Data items
----------
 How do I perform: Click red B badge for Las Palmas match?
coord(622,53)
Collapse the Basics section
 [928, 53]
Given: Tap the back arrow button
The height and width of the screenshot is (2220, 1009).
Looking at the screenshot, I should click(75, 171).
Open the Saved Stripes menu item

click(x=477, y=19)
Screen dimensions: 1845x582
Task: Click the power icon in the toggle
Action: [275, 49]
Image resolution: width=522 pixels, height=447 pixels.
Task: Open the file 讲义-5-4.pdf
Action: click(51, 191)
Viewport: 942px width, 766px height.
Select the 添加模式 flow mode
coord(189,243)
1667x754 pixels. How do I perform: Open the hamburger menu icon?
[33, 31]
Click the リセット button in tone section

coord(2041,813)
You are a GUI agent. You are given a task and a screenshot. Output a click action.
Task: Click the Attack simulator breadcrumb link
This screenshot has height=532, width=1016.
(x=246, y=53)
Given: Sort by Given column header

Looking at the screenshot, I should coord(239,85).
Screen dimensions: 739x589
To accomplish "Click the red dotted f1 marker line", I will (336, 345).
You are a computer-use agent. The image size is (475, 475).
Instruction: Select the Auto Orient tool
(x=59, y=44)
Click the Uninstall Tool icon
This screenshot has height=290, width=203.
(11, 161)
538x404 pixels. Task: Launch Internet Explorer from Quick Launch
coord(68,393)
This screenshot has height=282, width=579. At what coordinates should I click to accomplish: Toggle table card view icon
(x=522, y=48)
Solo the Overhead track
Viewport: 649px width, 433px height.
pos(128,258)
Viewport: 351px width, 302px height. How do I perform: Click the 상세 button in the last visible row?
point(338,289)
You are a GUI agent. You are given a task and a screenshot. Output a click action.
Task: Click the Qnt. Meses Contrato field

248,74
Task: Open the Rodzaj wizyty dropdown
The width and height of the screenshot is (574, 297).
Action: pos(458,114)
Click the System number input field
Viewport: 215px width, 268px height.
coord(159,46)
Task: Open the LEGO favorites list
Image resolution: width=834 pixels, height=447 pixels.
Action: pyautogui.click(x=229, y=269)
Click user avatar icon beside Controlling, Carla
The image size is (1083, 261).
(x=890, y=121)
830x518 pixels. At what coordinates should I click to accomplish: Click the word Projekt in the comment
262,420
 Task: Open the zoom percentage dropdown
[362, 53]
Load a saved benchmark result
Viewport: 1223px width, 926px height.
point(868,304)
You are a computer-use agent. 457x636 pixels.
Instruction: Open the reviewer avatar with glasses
----------
▸ The task
Report each line in the items above that contains the string "button". Matches must be case-sensitive.

▸ Correct output
Given: Tap the back arrow button
Click the リセット button in tone section
Viewport: 351px width, 302px height. How do I perform: Click the 상세 button in the last visible row?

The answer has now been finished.